I sit on the edge of a rock beside the boy born in 6999. He has the fairest complexion I have ever seen in my life, along with pale blue eyes and rosy cheeks. He is tall and broad shouldered with fluffy blonde hair. I look at him, but he doesn't stir. I wonder how he gets so clean in the dusty terrain.

"Alright," says the man at the front. He wears a high tech mask, with tubes that deliver him fresh oxygen. "good morning."

It's  hardly a good morning, I think angrily, but I repeat with the other students around me with what he said. Thirty or so people sit before the watery eyed professor, and ten of them were younger than me.

Our teacher dives into math equations. That's really all that we did in school, as our ancestors have long gone, leaving us behind with no answers.
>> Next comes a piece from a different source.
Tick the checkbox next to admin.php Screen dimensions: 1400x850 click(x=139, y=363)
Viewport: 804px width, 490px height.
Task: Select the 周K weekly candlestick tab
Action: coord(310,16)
No one really knows what our planet looked like years and years ago. All we know is that we are in a big mess.

I start the third mental math equation when my eyes start to water.

No, no, no, I think, no, no, no...

I leave class early. I always do.

When I get home, I peel off the brown contacts. Then I look up into the mirror and into my reflection.

Water drips down my rosy cheeks and my messy brown hair clings onto my face like Velcro. I press my lips together in frustration. Crying. It was something that no one did anymore...it became a recessive gene as everyone's eyes got used to getting dirt and emotions became bland. But somehow, I still have it. And that wasn't the only thing that was unique about me.

I was about to look at my reflection again when a bang signifies the door bursting open.